[Dataset rows]
---

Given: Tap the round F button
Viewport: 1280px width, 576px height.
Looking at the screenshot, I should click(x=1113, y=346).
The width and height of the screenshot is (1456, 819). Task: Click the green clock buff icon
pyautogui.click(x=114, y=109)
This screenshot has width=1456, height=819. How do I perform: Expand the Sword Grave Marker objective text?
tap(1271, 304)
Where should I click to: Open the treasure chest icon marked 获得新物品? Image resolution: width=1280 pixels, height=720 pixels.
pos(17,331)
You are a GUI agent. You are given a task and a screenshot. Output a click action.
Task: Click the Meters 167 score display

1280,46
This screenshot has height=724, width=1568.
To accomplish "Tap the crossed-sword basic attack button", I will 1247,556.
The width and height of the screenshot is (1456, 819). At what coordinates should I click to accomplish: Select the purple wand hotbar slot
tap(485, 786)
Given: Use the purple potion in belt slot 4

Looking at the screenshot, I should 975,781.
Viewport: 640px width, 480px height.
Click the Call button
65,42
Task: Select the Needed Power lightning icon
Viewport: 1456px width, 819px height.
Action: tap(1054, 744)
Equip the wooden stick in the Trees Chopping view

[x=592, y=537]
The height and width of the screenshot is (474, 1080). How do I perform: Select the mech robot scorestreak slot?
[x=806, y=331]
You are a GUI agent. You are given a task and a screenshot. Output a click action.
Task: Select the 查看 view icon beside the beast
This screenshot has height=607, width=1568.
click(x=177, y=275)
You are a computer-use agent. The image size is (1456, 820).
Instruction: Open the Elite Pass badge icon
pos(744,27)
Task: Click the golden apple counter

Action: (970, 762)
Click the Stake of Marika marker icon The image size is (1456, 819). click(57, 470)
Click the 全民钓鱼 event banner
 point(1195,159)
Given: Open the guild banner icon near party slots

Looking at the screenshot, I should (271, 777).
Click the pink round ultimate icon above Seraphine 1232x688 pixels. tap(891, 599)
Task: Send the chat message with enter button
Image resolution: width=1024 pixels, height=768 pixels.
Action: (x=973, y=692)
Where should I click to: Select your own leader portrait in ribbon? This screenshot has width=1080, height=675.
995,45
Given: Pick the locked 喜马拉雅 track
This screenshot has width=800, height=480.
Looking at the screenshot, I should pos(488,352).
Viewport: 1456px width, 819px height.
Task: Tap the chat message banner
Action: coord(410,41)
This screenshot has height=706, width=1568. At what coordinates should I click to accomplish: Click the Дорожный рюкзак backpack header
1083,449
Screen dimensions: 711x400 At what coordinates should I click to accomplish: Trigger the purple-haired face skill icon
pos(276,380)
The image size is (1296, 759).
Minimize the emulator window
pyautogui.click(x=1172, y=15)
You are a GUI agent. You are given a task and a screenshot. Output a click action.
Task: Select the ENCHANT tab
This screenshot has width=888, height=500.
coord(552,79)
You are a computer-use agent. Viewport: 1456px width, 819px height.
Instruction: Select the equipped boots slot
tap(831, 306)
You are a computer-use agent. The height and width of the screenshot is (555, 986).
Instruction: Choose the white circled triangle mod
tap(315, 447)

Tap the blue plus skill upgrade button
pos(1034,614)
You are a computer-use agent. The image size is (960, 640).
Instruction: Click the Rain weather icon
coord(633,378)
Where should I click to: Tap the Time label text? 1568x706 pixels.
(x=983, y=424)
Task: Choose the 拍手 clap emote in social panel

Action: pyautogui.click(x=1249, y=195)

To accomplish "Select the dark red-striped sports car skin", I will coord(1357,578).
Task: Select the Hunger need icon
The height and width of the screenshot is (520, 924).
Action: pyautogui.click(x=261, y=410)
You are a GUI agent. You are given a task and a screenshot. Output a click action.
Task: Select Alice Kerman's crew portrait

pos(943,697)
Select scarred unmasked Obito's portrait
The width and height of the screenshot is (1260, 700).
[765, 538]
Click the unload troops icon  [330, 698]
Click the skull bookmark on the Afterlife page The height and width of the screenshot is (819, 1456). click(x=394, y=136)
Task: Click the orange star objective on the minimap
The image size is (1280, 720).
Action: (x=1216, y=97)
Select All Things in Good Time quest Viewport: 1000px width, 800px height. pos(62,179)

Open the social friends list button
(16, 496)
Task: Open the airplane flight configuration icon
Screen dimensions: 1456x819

---

WHAT IS NEEDED – Reproduce every one of the rows above word for word, without changing anything.

FINISHED TASK –
Given: Tap the round F button
Viewport: 1280px width, 576px height.
Looking at the screenshot, I should click(x=1113, y=346).
The width and height of the screenshot is (1456, 819). Task: Click the green clock buff icon
pyautogui.click(x=114, y=109)
This screenshot has width=1456, height=819. How do I perform: Expand the Sword Grave Marker objective text?
tap(1271, 304)
Where should I click to: Open the treasure chest icon marked 获得新物品? Image resolution: width=1280 pixels, height=720 pixels.
pos(17,331)
You are a GUI agent. You are given a task and a screenshot. Output a click action.
Task: Click the Meters 167 score display

1280,46
This screenshot has height=724, width=1568.
To accomplish "Tap the crossed-sword basic attack button", I will 1247,556.
The width and height of the screenshot is (1456, 819). At what coordinates should I click to accomplish: Select the purple wand hotbar slot
tap(485, 786)
Given: Use the purple potion in belt slot 4

Looking at the screenshot, I should 975,781.
Viewport: 640px width, 480px height.
Click the Call button
65,42
Task: Select the Needed Power lightning icon
Viewport: 1456px width, 819px height.
Action: tap(1054, 744)
Equip the wooden stick in the Trees Chopping view

[x=592, y=537]
The height and width of the screenshot is (474, 1080). How do I perform: Select the mech robot scorestreak slot?
[x=806, y=331]
You are a GUI agent. You are given a task and a screenshot. Output a click action.
Task: Select the 查看 view icon beside the beast
This screenshot has height=607, width=1568.
click(x=177, y=275)
You are a computer-use agent. The image size is (1456, 820).
Instruction: Open the Elite Pass badge icon
pos(744,27)
Task: Click the golden apple counter

Action: (970, 762)
Click the Stake of Marika marker icon The image size is (1456, 819). click(57, 470)
Click the 全民钓鱼 event banner
 point(1195,159)
Given: Open the guild banner icon near party slots

Looking at the screenshot, I should (271, 777).
Click the pink round ultimate icon above Seraphine 1232x688 pixels. tap(891, 599)
Task: Send the chat message with enter button
Image resolution: width=1024 pixels, height=768 pixels.
Action: (x=973, y=692)
Where should I click to: Select your own leader portrait in ribbon? This screenshot has width=1080, height=675.
995,45
Given: Pick the locked 喜马拉雅 track
This screenshot has width=800, height=480.
Looking at the screenshot, I should pos(488,352).
Viewport: 1456px width, 819px height.
Task: Tap the chat message banner
Action: coord(410,41)
This screenshot has height=706, width=1568. At what coordinates should I click to accomplish: Click the Дорожный рюкзак backpack header
1083,449
Screen dimensions: 711x400 At what coordinates should I click to accomplish: Trigger the purple-haired face skill icon
pos(276,380)
The image size is (1296, 759).
Minimize the emulator window
pyautogui.click(x=1172, y=15)
You are a GUI agent. You are given a task and a screenshot. Output a click action.
Task: Select the ENCHANT tab
This screenshot has width=888, height=500.
coord(552,79)
You are a computer-use agent. Viewport: 1456px width, 819px height.
Instruction: Select the equipped boots slot
tap(831, 306)
You are a computer-use agent. The height and width of the screenshot is (555, 986).
Instruction: Choose the white circled triangle mod
tap(315, 447)

Tap the blue plus skill upgrade button
pos(1034,614)
You are a computer-use agent. The image size is (960, 640).
Instruction: Click the Rain weather icon
coord(633,378)
Where should I click to: Tap the Time label text? 1568x706 pixels.
(x=983, y=424)
Task: Choose the 拍手 clap emote in social panel

Action: pyautogui.click(x=1249, y=195)

To accomplish "Select the dark red-striped sports car skin", I will coord(1357,578).
Task: Select the Hunger need icon
The height and width of the screenshot is (520, 924).
Action: pyautogui.click(x=261, y=410)
You are a GUI agent. You are given a task and a screenshot. Output a click action.
Task: Select Alice Kerman's crew portrait

pos(943,697)
Select scarred unmasked Obito's portrait
The width and height of the screenshot is (1260, 700).
[765, 538]
Click the unload troops icon  [330, 698]
Click the skull bookmark on the Afterlife page The height and width of the screenshot is (819, 1456). click(x=394, y=136)
Task: Click the orange star objective on the minimap
The image size is (1280, 720).
Action: (x=1216, y=97)
Select All Things in Good Time quest Viewport: 1000px width, 800px height. pos(62,179)

Open the social friends list button
(16, 496)
Task: Open the airplane flight configuration icon
Screen dimensions: 1456x819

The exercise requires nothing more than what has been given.